Appalachian Origins, Revisited

For today's new insight into Appalachia, I need to thank Michael J. Ryan of Paleoblog for passing along a New Origin for the Appalachian Mountains. The original article is Acatlán Complex, southern Mexico: Record spanning the assembly and breakup of Pangea by R.D. Nance, et al. Geology 34:857-860 (2006). Dr. Ryan quotes from the press release:

According to the conventional map of 420 million years ago, two main land masses were separated by the Rheic Ocean. In the south sat Gondwana, a supercontinent consisting of South America, Africa, India, Australia and Antarctica. To the north was Laurussia, made up of North America, Greenland, Europe and part of Asia. The old map showed the Acátlan Complex attached to Laurussia. The complex broke off Gondwana about 80 million years earlier, drifted toward North America along with the other land masses, closing an older ocean, known as the Iapetus Ocean, as it did so. The collision created the Appalachian Mountains.

The new map looks rather different. Based on the new evidence the Acatlán Complex collision with Laurussia actually occurred about 120 million years later. The rocks once existed on an ancient ocean floor, but this ocean has proven to be the Rheic, not Iapetus as previously thought.

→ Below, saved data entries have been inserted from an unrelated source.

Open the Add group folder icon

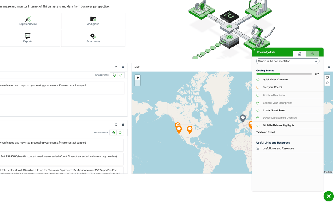coord(93,19)
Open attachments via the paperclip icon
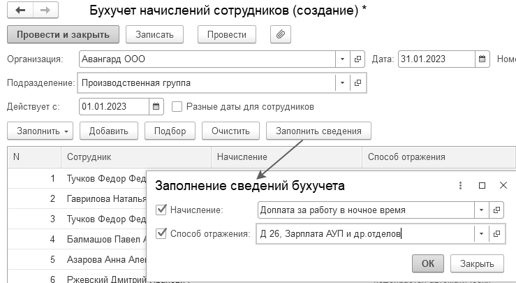The width and height of the screenshot is (516, 283). pos(281,34)
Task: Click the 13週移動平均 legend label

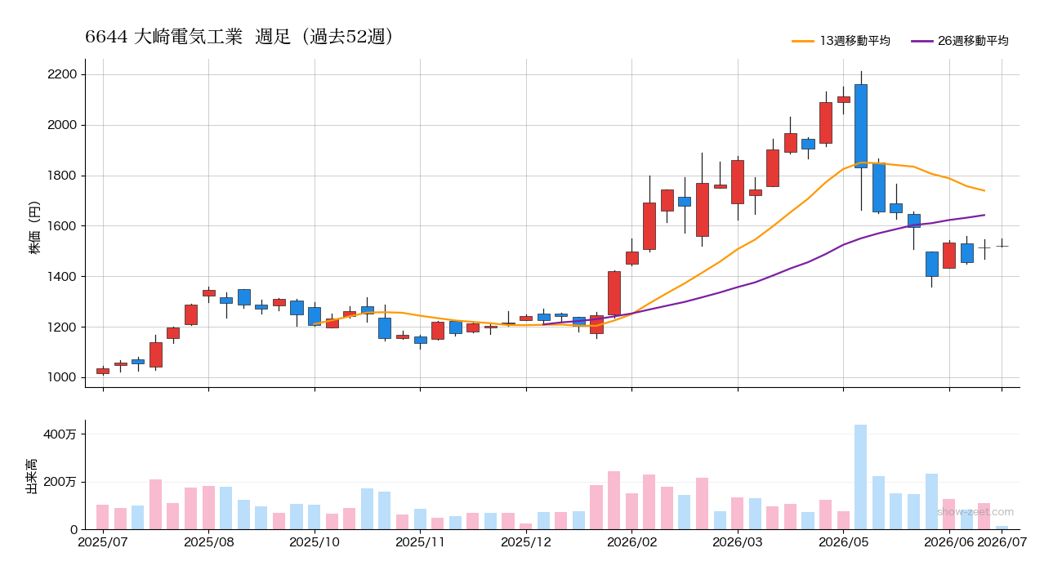Action: [x=855, y=41]
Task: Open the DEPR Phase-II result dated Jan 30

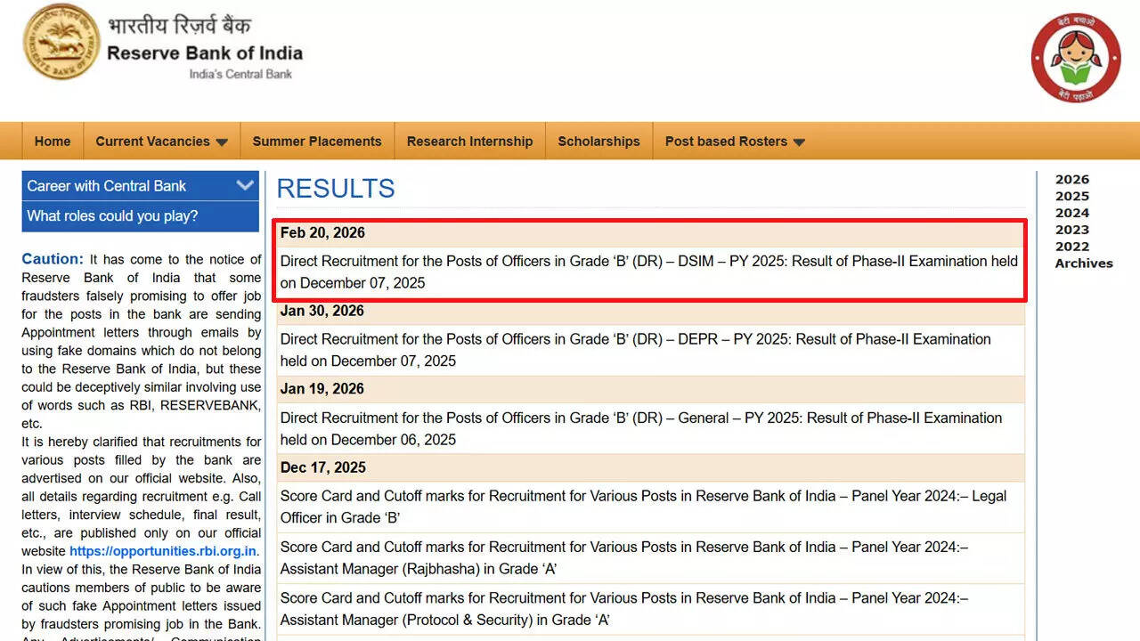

Same trilobites, different ocean.

1 comment:

prairie mary said...

This geological stuff is endlessly fascinating. I'm on the edge of an ancient and dried-up sea here, one that once had many lagoons alongside it, the habitat for dinosaurs -- which is why their bones are all over the place. I can never find out enough about it!

The Appalachians are unknown entirely to me.